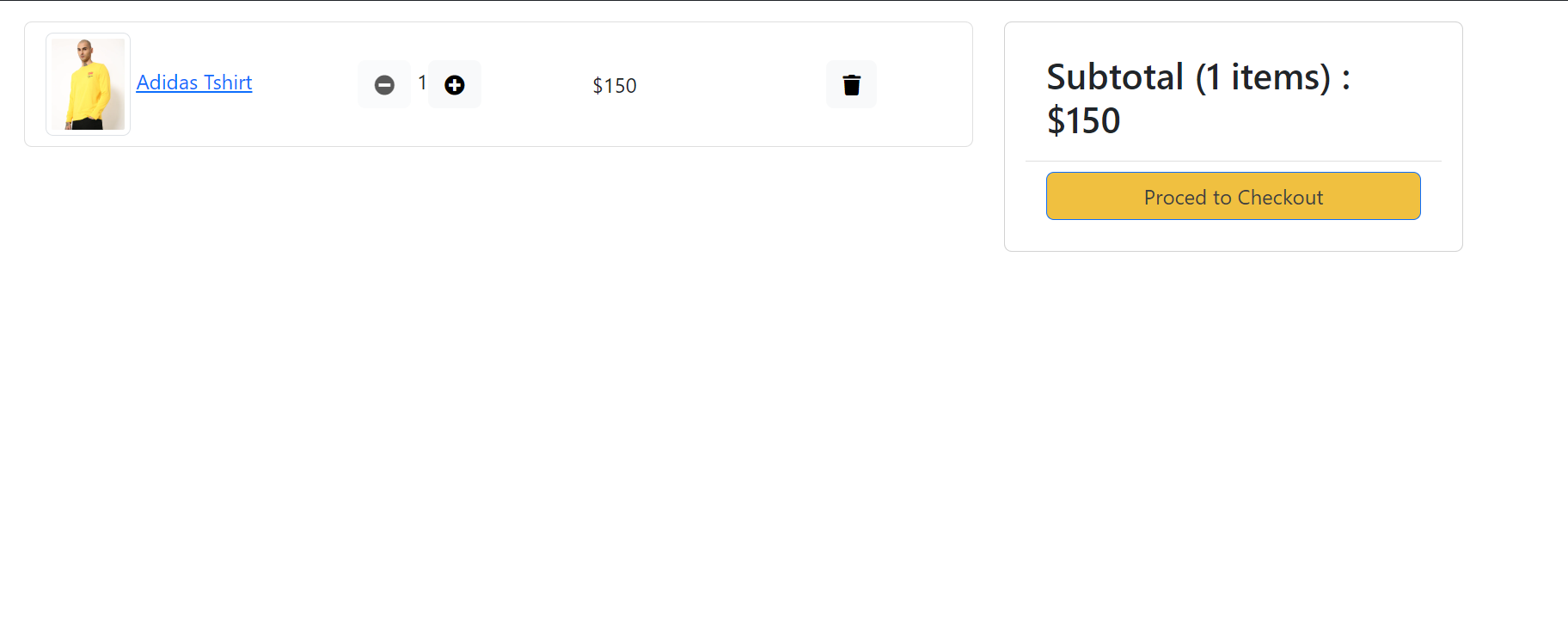Tap the circular minus control in the cart row
Image resolution: width=1568 pixels, height=617 pixels.
(384, 84)
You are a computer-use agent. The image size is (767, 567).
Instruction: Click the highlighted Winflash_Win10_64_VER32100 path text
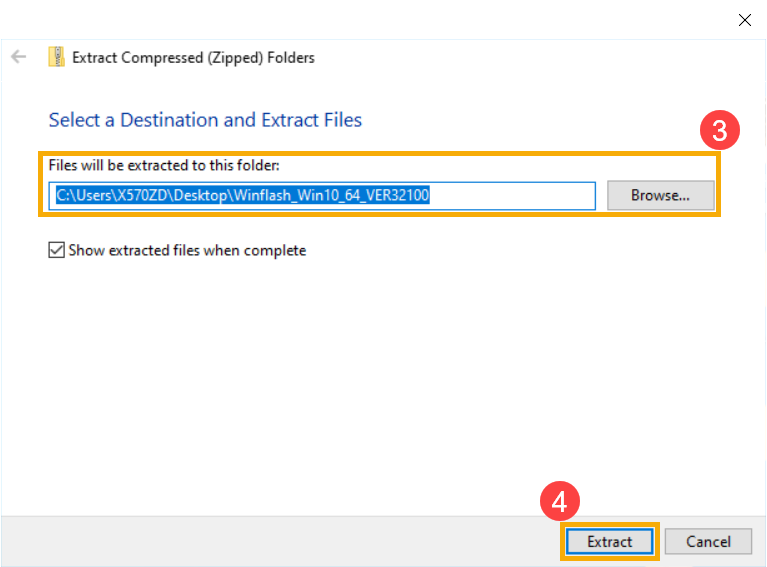point(331,195)
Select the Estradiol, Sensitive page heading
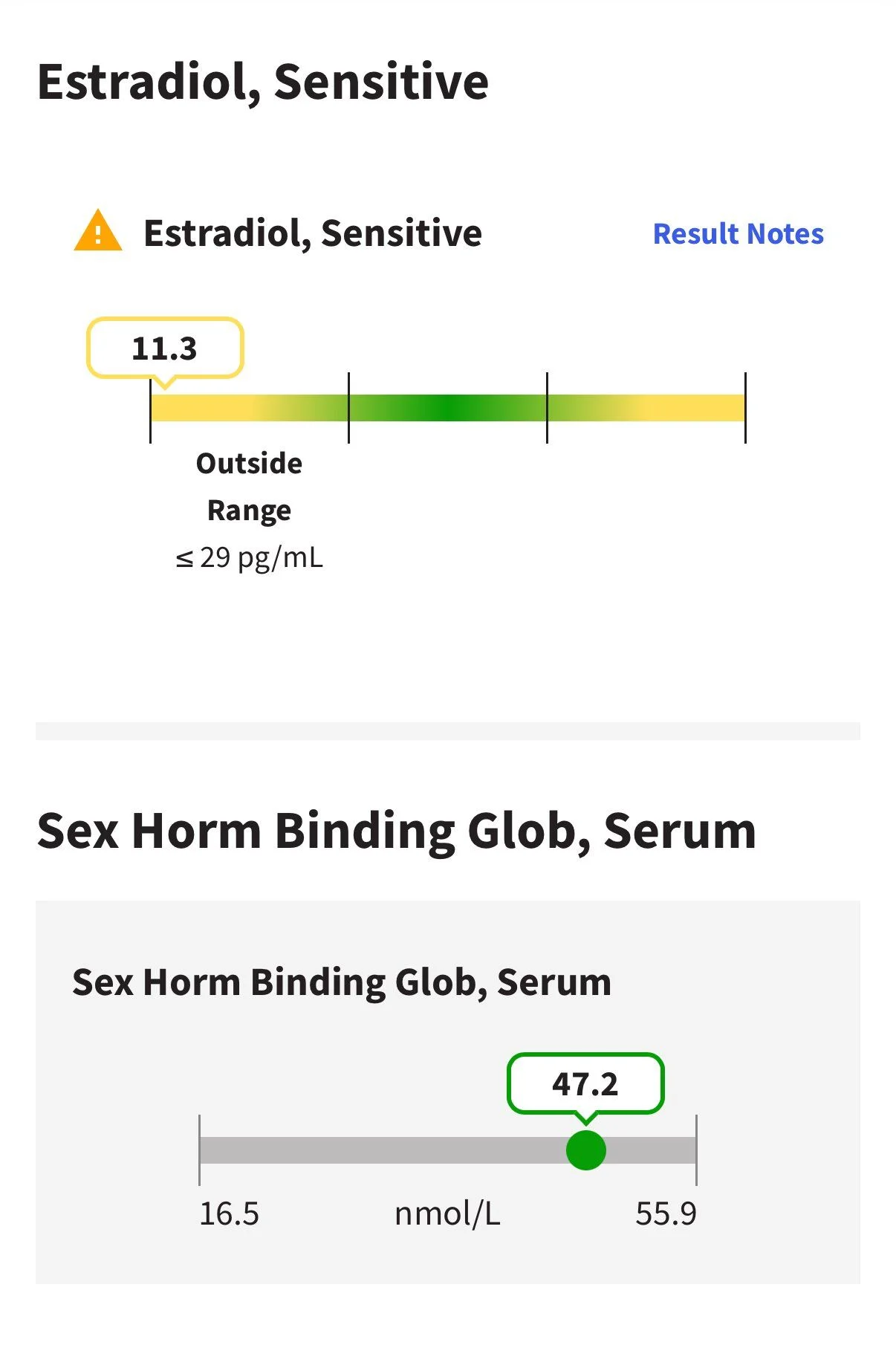This screenshot has width=896, height=1345. pos(262,82)
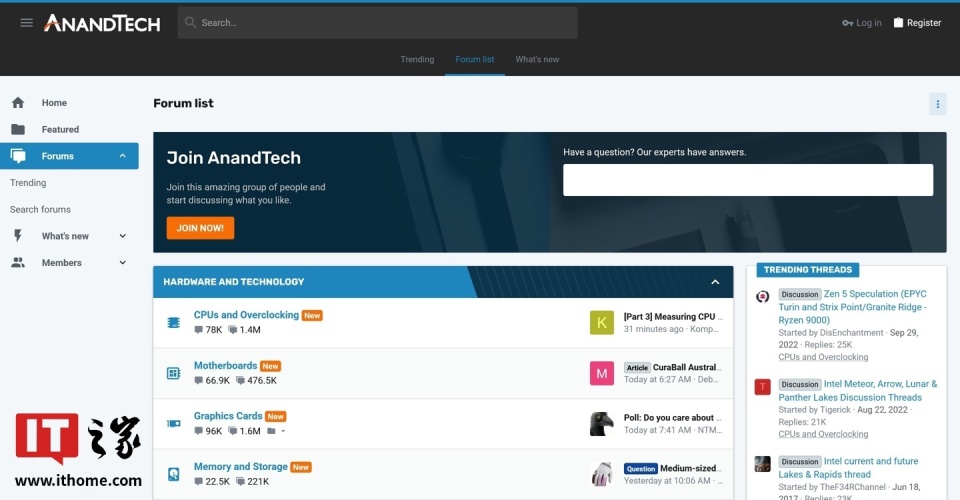
Task: Collapse the Forums sidebar section
Action: tap(123, 156)
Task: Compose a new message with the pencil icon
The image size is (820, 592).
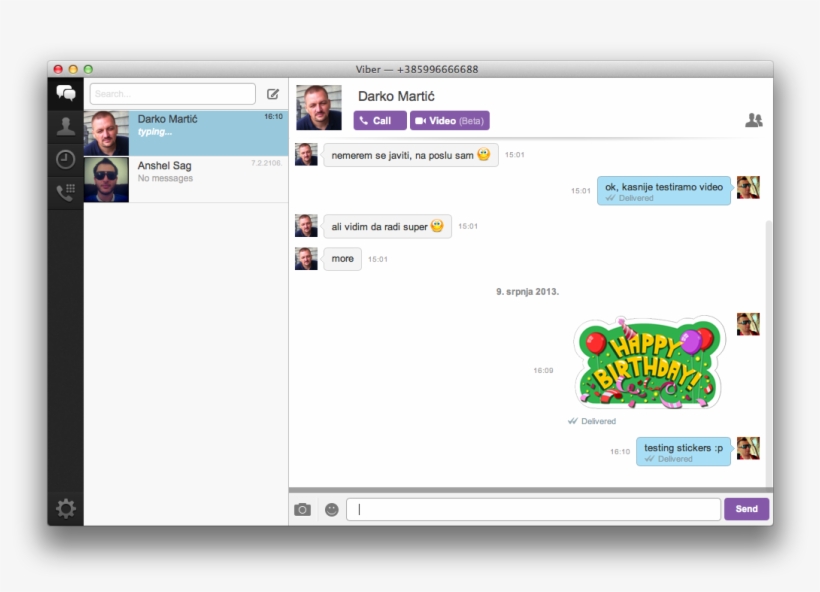Action: point(273,93)
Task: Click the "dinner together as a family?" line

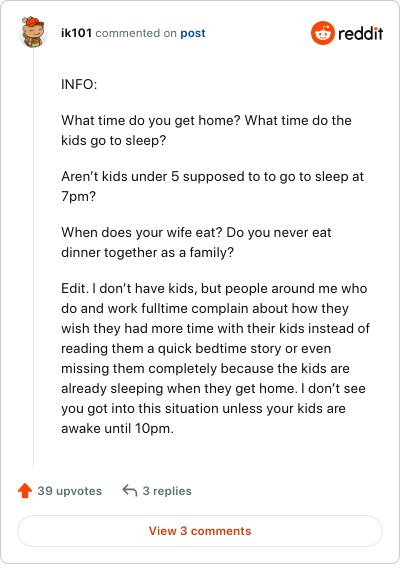Action: click(147, 253)
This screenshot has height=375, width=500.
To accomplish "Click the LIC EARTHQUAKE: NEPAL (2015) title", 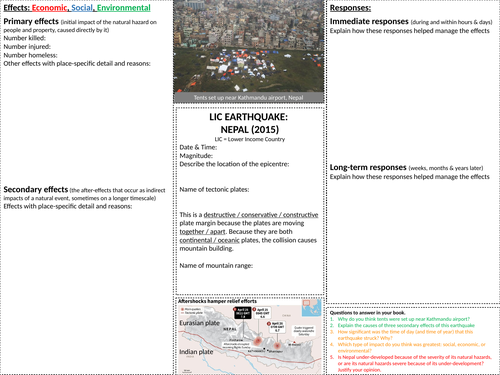I will pyautogui.click(x=249, y=123).
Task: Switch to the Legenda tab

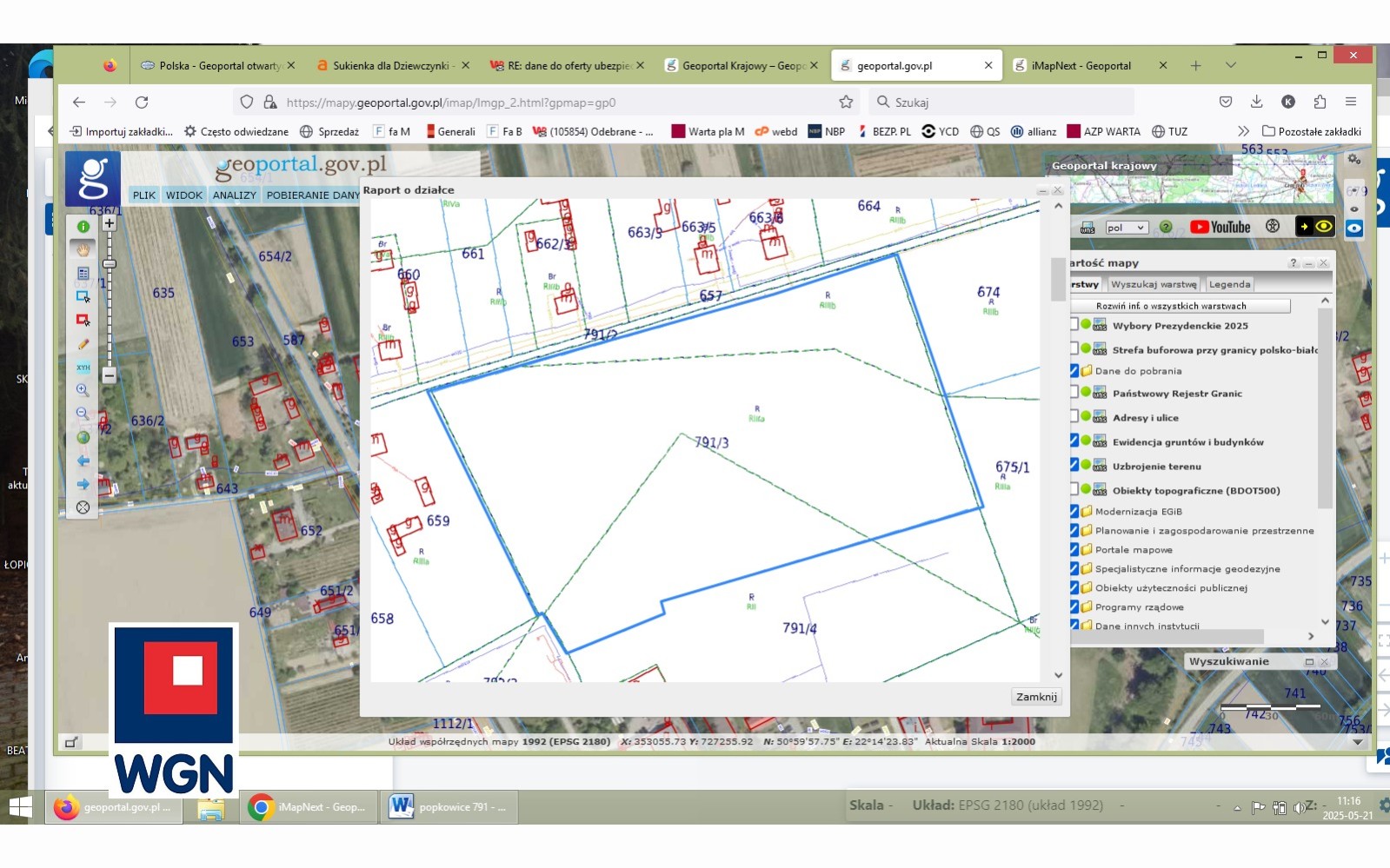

- TASK REQUIREMENTS: Of the lines above, quote exactly those from the one with "You are a computer-use" through the one with "Task: Compose a", ends included; pictures stay out.

- THE ANSWER:
You are a computer-use agent. The image size is (767, 567).
Instruction: Click the highlighted Winflash_Win10_64_VER32100 path text
point(331,195)
Select the Estradiol, Sensitive page heading
This screenshot has width=896, height=1345. pos(262,82)
Task: Collapse the Forums sidebar section
Action: tap(123, 156)
Task: Compose a new message with the pencil icon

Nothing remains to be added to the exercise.